As to the merits, section 3 of the Homestead Act provides that "no property shall, by virtue of this act, be exempt from sale for non-payment of taxes or assessments * * *." (Ill. Rev. Stat. 1959, chap. 52, par. 3). Petitioner reads this provision as establishing a single and exclusive remedy by which a homestead exemption may be subjected to the lien of taxes or assessments. And because that remedy was not pursued in this case, she argues that the homestead claim has priority over the claim based upon delinquent taxes. We think that even if the petitioner's interpretation of the statute was correct, it would not follow that her claim should prevail in this case. Title to the property is now in the condemnor, and it can not be sold to satisfy the delinquent taxes. But under section 14 of the Eminent Domain Act (Ill. Rev. Stat. 1959, chap. 47, par. 14) the award in the hands of the county treasurer has taken the place of the land, and the liens against the land are enforceable against the award. (See, City of Chicago v. Salinger, 384 Ill. 515, 520.) The present proceeding therefore is properly to be regarded as the kind of proceeding to enforce the lien for delinquent taxes that is contemplated by the Homestead Act.
But we do not agree with the petitioner's interpretation of the Homestead Act.

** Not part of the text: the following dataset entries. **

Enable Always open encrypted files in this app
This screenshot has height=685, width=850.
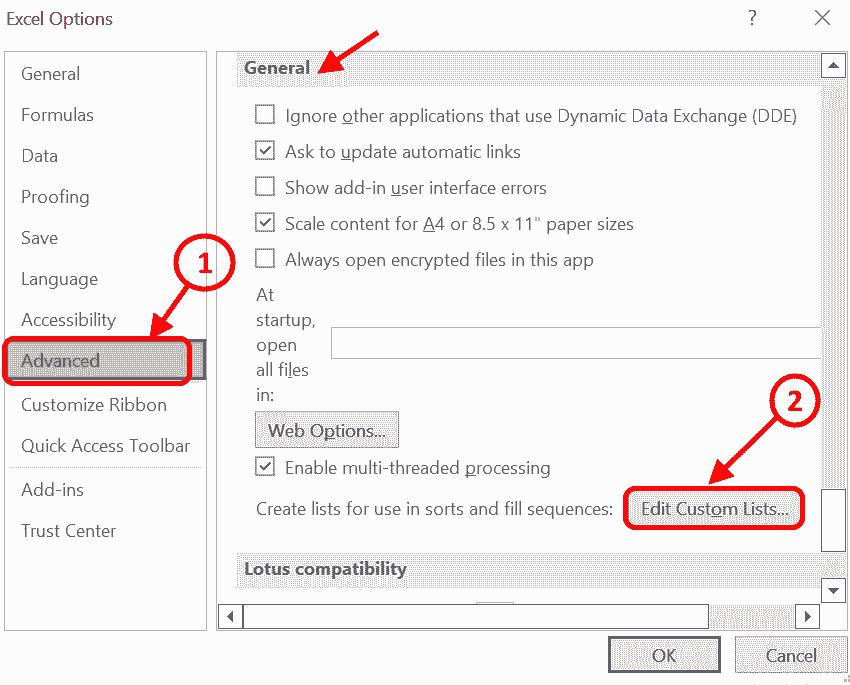pos(265,259)
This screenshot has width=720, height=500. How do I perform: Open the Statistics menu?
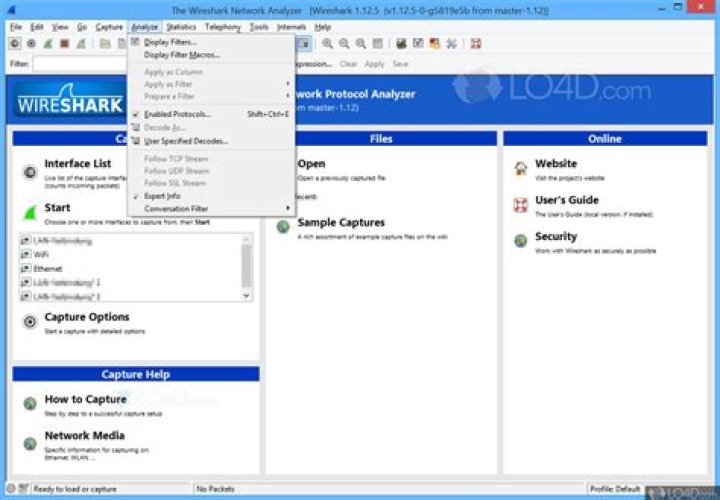tap(181, 27)
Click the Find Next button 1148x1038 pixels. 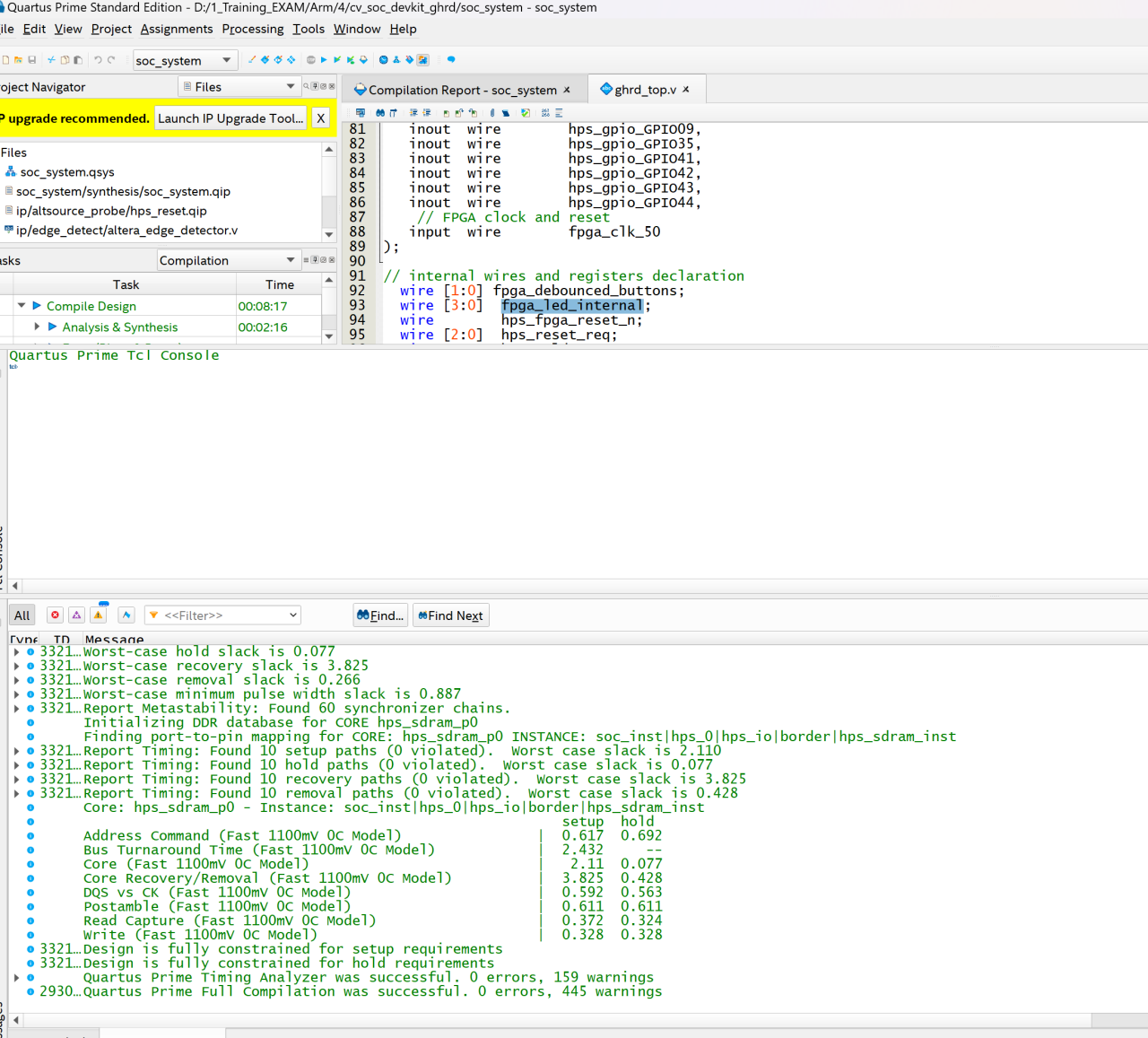tap(451, 615)
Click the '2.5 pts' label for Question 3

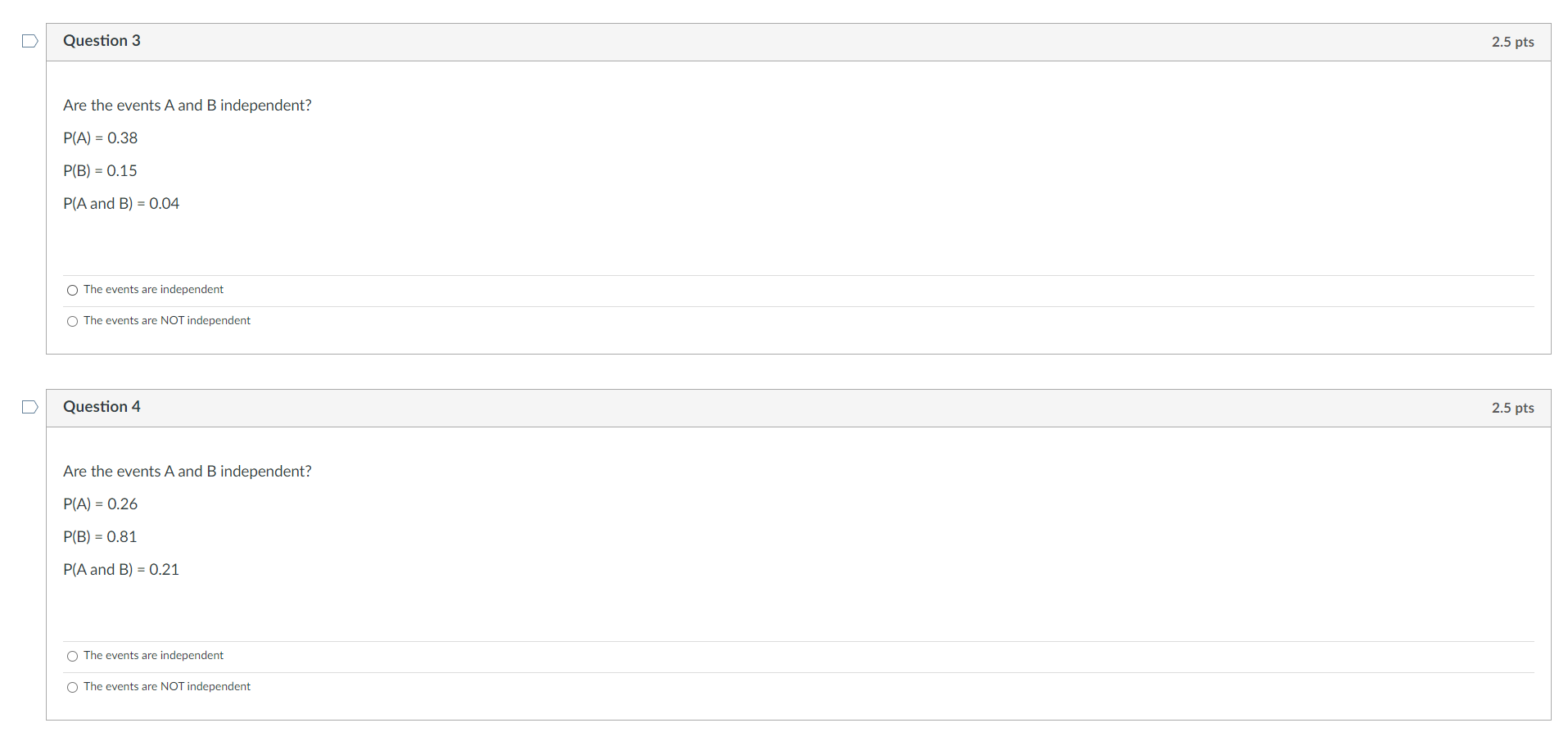coord(1512,41)
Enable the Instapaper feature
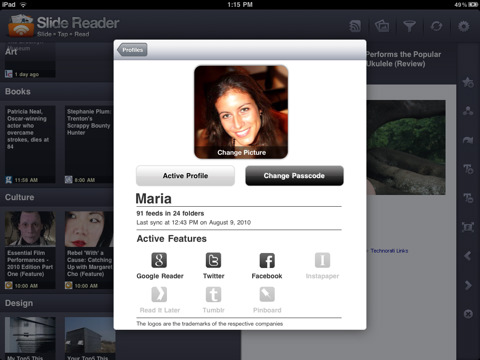The image size is (480, 360). click(x=322, y=266)
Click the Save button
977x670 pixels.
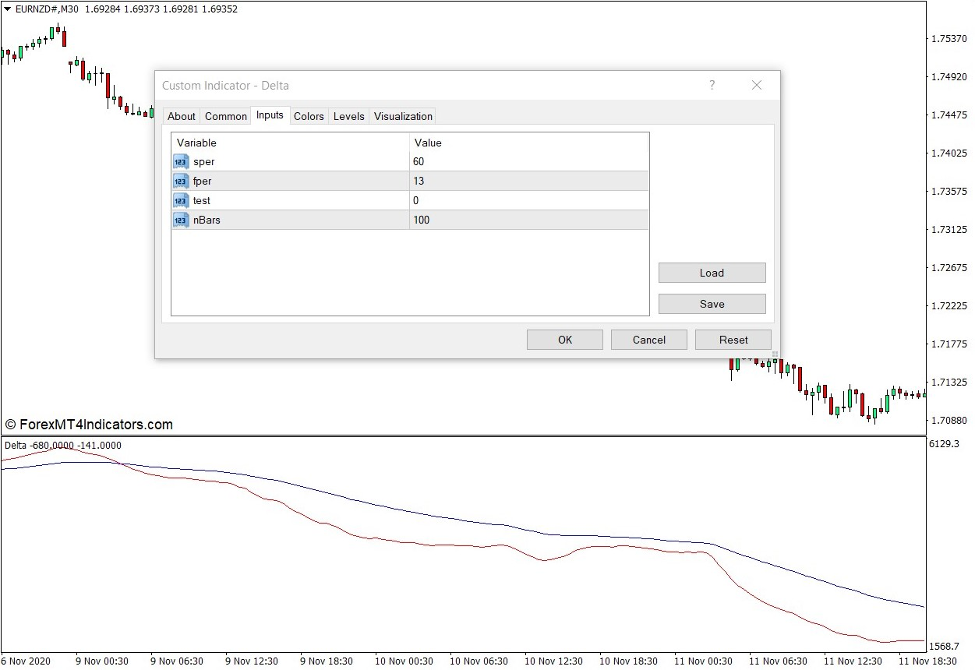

We think that its purpose was to express the determination of the legislature that an estate of homestead is subject to taxation and that a claim for taxes should have priority over a claim of homestead exemption. (Cf. Shell v. Duncan, 31 So. C. 547, 10 S.E. 330, 5 L.R.A. 821.) The petitioner suggests no reason why the General Assembly should have made the relative priority of these claims depend upon the precise procedure by which they are asserted. We therefore hold that the petitioner's claim of a homestead exemption is subject to the tax claim asserted by the county treasurer, and the judgment of the circuit court of Cook County is affirmed.